---------- Исходный текст
Анна Овчинникова - Легенды и мифы Древнего Востока
Семнадцать военных походов Тутмоса III, прозванного впоследствии «египетским Наполеоном», сделали Египет самой могучей страной древнего мира и залили кровью все окрестные страны. Тутмос, покоривший более шестисот местностей и городов, отбыл в Дуат в возрасте 70 лет, готовясь заявить перед судом Эннеады, что он никого не убивал (так гласила надпись на его саване).
Теперь Та-Кемет внушал трепет врагам и почтение союзникам. Преемники фараона-воина Аменхотеп II и Аменхотеп III[39] делали все, чтобы поддержать кровавый престиж своей державы, громя сирийские города и успешно отражая вылазки главных противников Египта — хеттского и митаннийского государств. Оба Аменхотепа отличались не только воинственностью, но и неслыханной личной мощью: первый из них (как гласит надпись на стеле в Карнакском храме) во время одного из сражений собственноручно проломил палицей головы семерых сирийских вождей, а второй обожал развлекаться охотой на львов и перещеголял своего предка, убив во время одной из охот сотню диких быков! Воистину, перед такими свершениями бледнеют подвиги Геракла и Гильгамеша!
Но вот на смену истребителю львов и быков Аменхотепу III пришел его сын Аменхотеп IV, явно неспособный проломить голову даже новорожденному теленку. Новый фараон и не пытался собственноручно уничтожать диких зверей, сирийцев и нубийцев — вместо этого он сделал то, на что не отваживался ни один из его могучих предков: поднял свою худосочную руку на египетских богов. Больше того — на людей, которые были могущественнее самих бессмертных, на фиванских жрецов, служителей верховного бога Амона!
Эхнатон — еретик и поэт
К тому времени фиванское жречество давно уже превратилось в своеобразное «государство в государстве». Вспомните трудный путь египтян в Дуат — и вам станет ясно, какими богатствами и каким влиянием пользовались люди, в чьих руках находилась загробная жизнь всех людей Та-Мери, от землепашца до фараона. А воинственные владыки Нового царства, хотя и расширили свои владения от моря до моря, мало-помалу утратили ореол божественности, которым обладали их предки. Царь-воин, царь-охотник, царь-полководец слишком стал похож на человека и слишком мало — на бога, в отличие от великих фараонов Древнего царства. В эпоху Джосера, Хуфу, Менкауры один только царь имел право напрямую общаться с богом, в официальных надписях иногда даже говорилось, что он превыше всех богов; а теперь жрецы осмеливались влиять на передачу власти от одного фараона к другому, ссылаясь на указание верховного фиванского божества Амона!
--------------------
▶ _Задание a_
Сколько военных походов совершил Тутмос III, согласно тексту о фараонах Египта?
---------- Список записей
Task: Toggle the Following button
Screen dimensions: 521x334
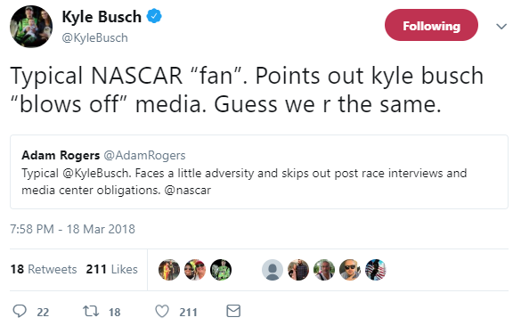Action: (431, 25)
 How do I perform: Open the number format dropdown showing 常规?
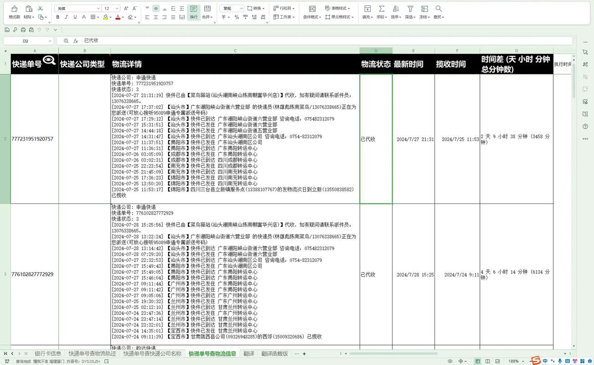click(231, 8)
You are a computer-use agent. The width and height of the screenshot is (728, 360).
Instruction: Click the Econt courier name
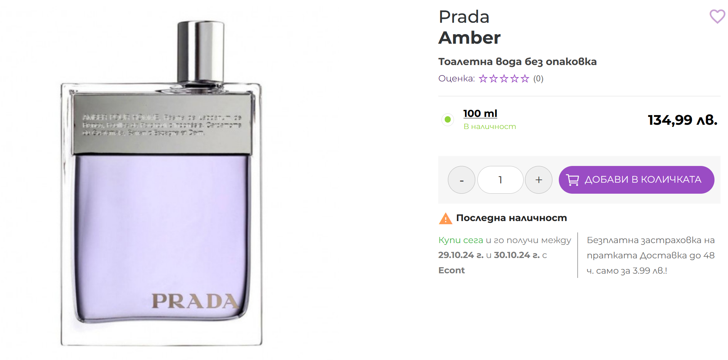(451, 270)
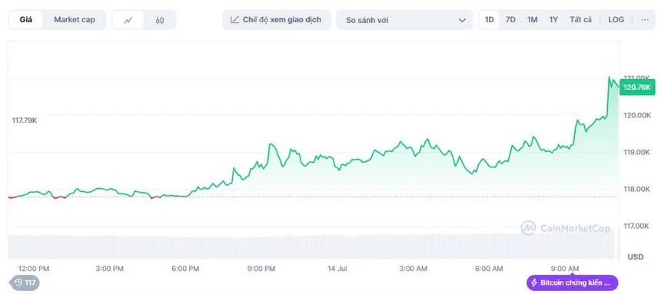Open the So sánh với dropdown
Screen dimensions: 661x294
404,20
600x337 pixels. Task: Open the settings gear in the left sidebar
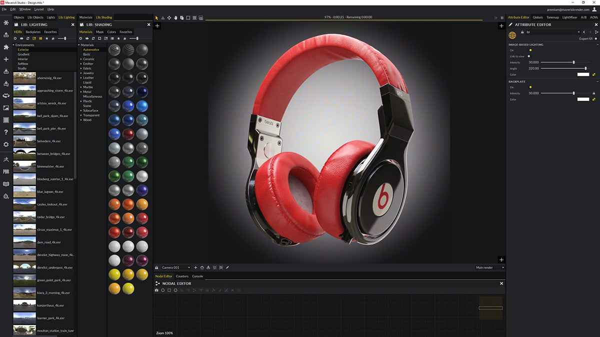(x=6, y=144)
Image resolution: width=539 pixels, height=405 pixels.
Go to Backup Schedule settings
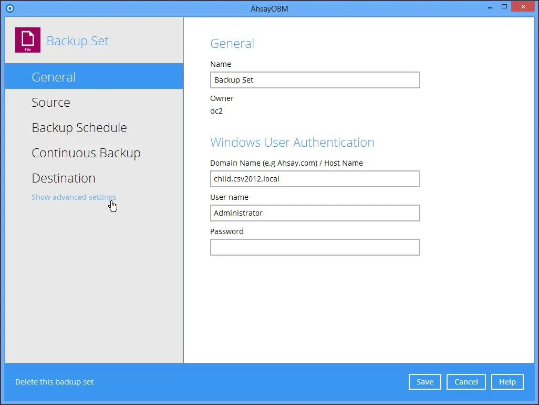[79, 128]
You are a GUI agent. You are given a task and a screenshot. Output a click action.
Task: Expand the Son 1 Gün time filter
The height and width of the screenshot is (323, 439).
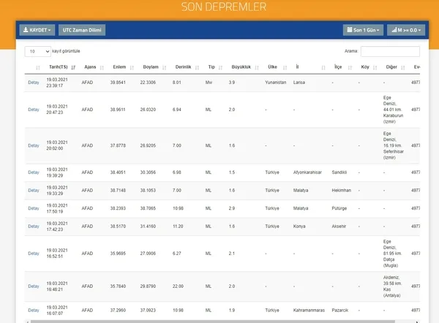point(363,30)
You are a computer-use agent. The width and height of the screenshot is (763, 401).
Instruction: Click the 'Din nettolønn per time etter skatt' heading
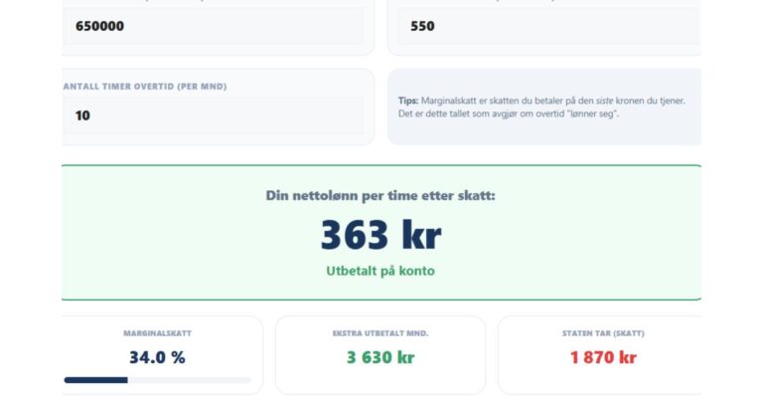click(381, 196)
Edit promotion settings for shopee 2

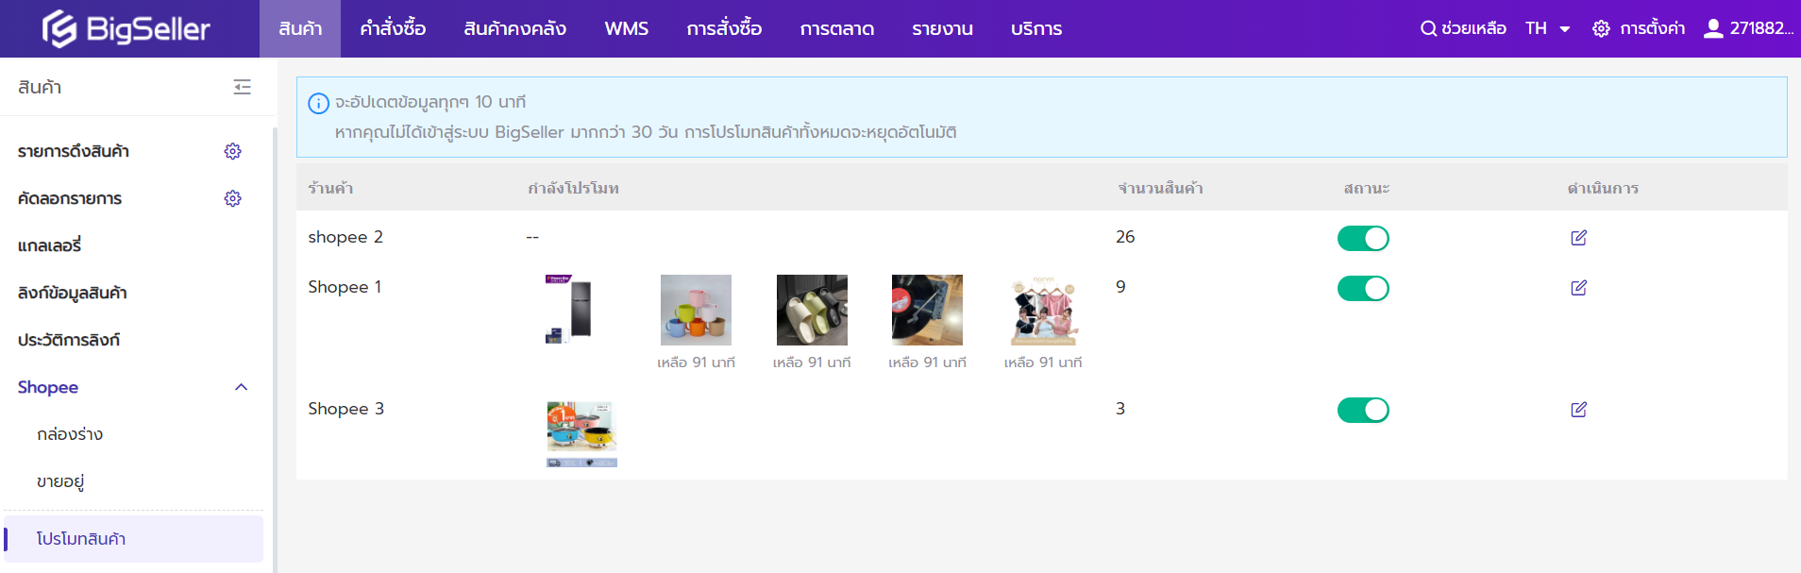(x=1578, y=238)
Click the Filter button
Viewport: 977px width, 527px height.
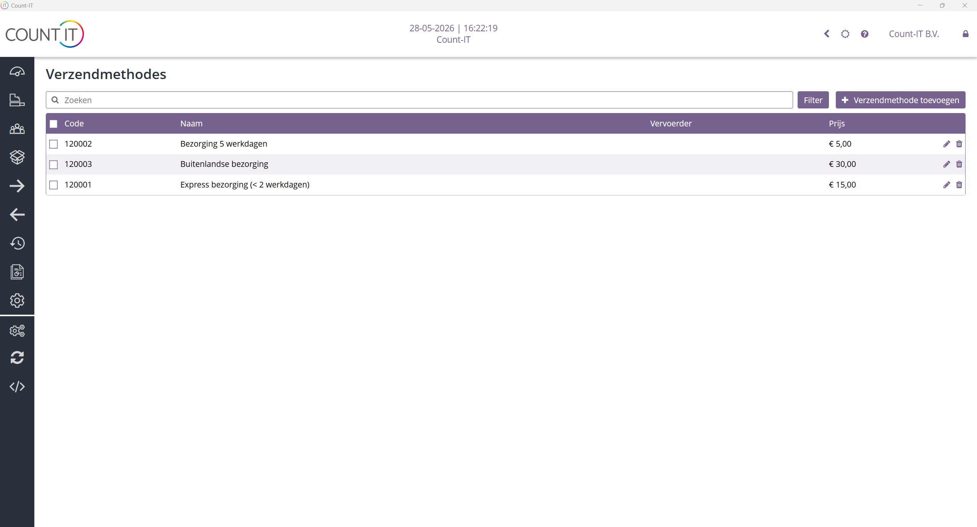813,100
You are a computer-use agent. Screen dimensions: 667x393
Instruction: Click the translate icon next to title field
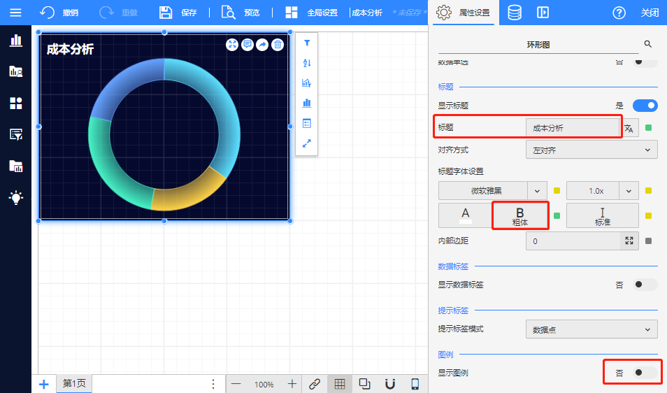point(629,128)
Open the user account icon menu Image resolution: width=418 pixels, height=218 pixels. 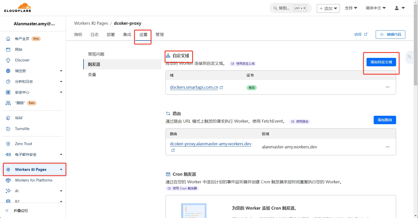point(399,8)
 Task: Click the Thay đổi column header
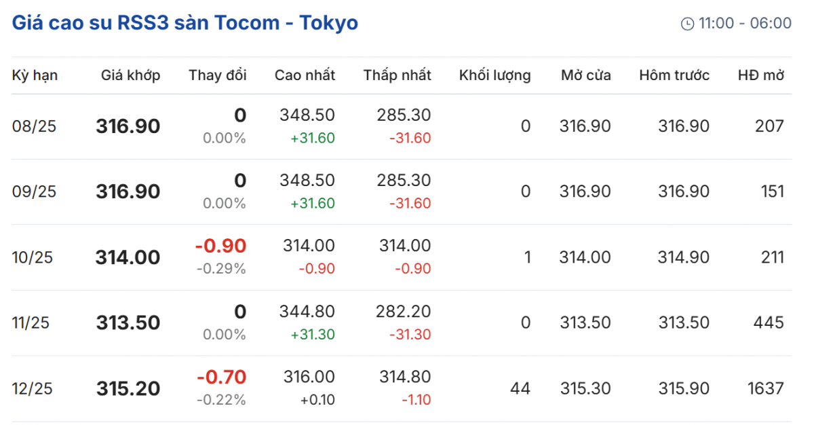pyautogui.click(x=217, y=75)
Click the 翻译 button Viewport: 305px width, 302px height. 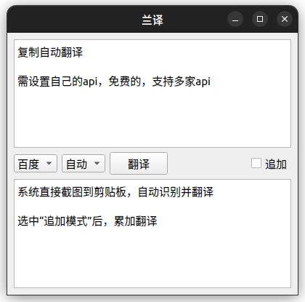(x=139, y=164)
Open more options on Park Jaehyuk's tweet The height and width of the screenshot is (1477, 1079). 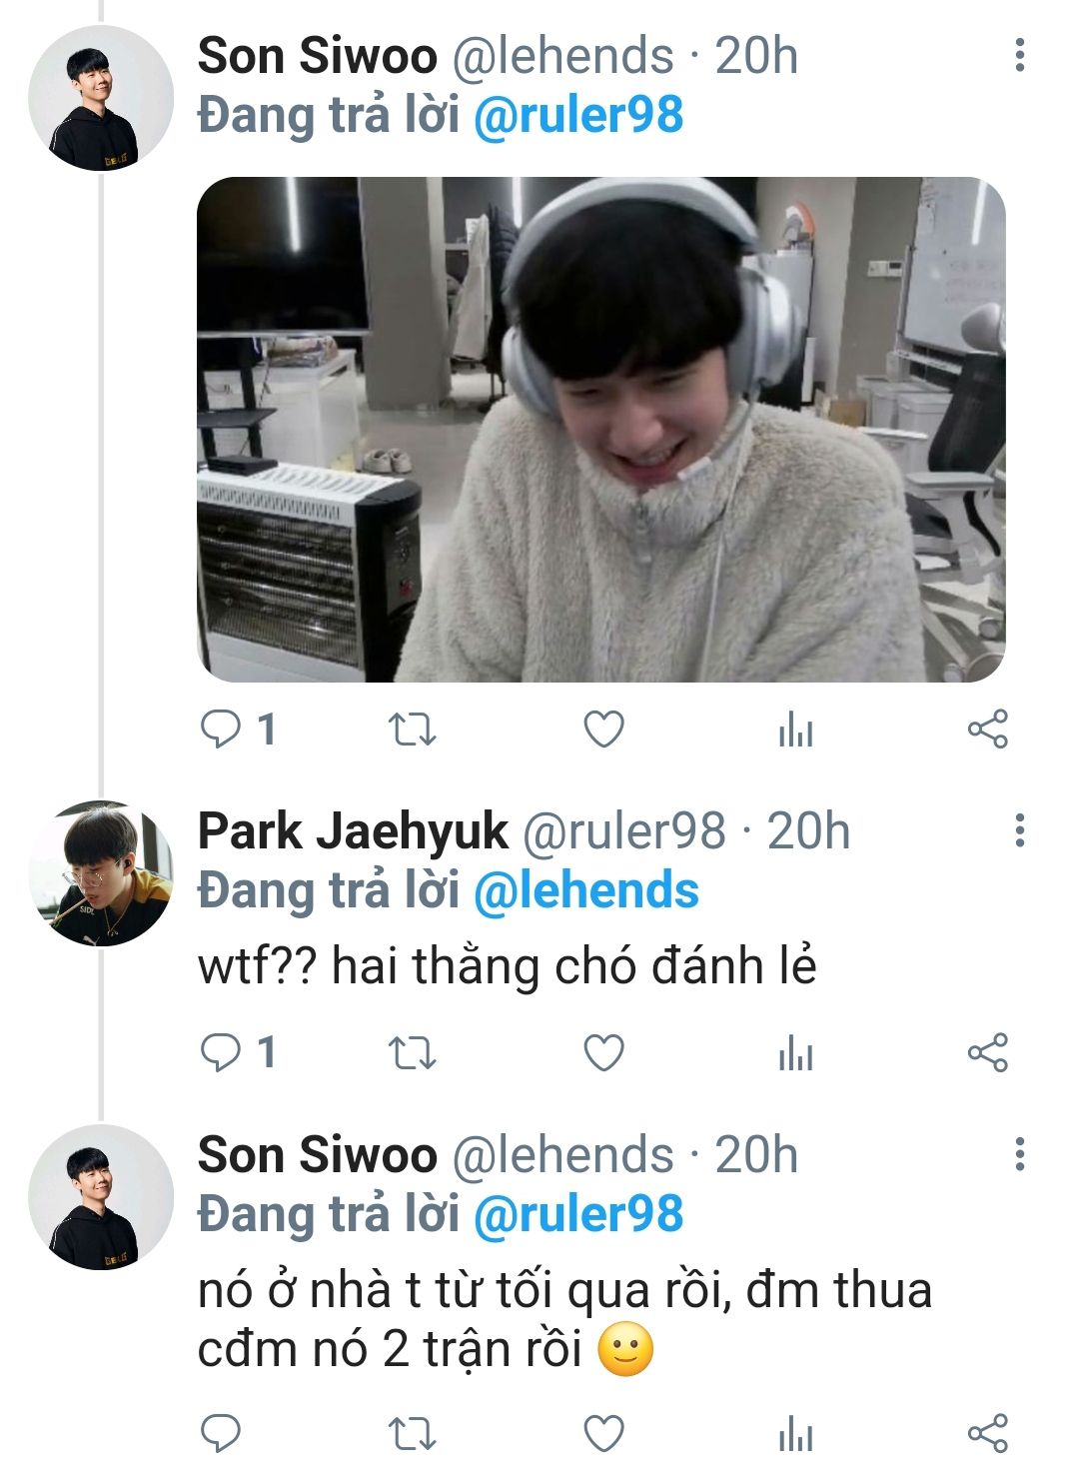(1019, 830)
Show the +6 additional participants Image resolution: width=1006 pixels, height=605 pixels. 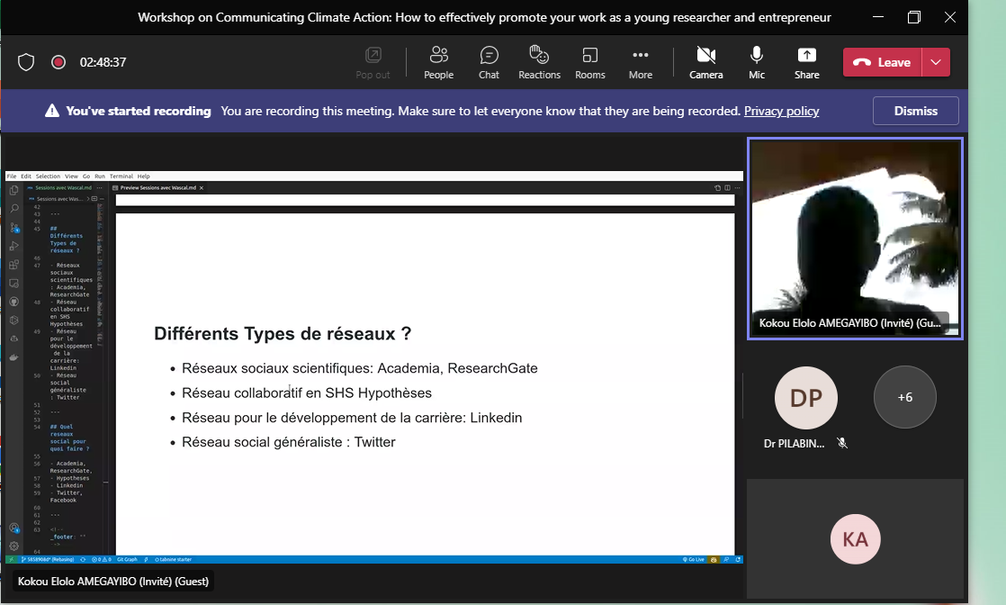pyautogui.click(x=904, y=397)
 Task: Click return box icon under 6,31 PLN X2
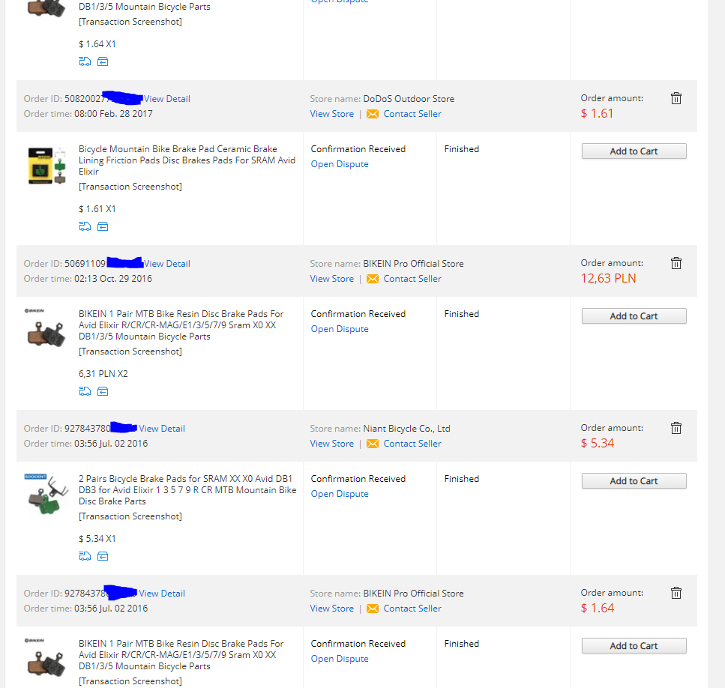(x=103, y=391)
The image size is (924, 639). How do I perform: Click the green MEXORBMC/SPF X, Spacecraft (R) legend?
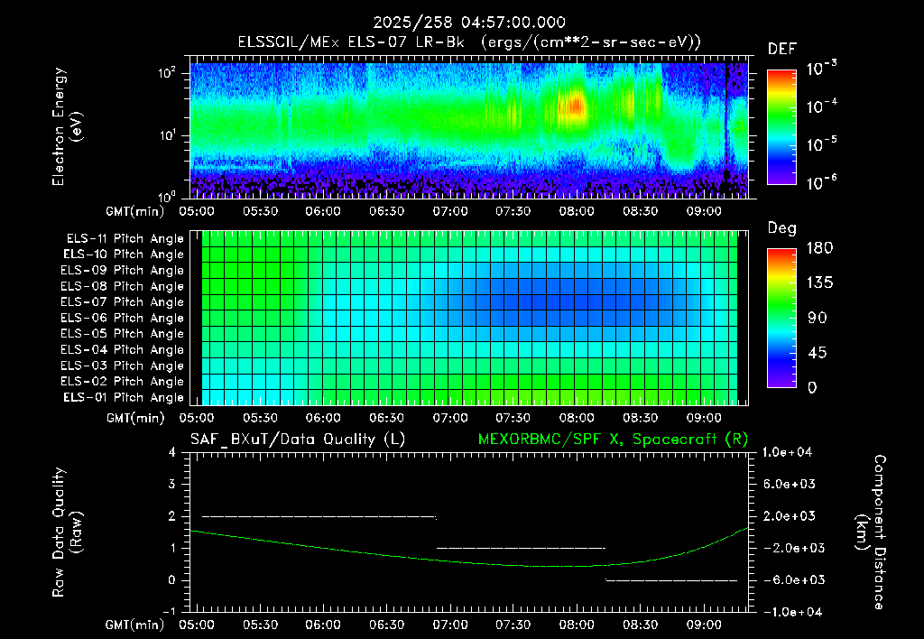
--------------------
▶ _Задание b_
Перепишите записи на участке от строки с «Click the Filter button» до строки с «point(629,128)» включительно, заменив «Filter button» на «Sort button» и ничего больше не меняя. Изображения в ответ не включайте.

▶ _Образец ответа a_
Семнадцать.

▶ _Образец ответа b_
Click the Sort button
Viewport: 977px width, 527px height.
813,100
You are a computer-use agent. Screen dimensions: 667x393
Instruction: Click the translate icon next to title field
point(629,128)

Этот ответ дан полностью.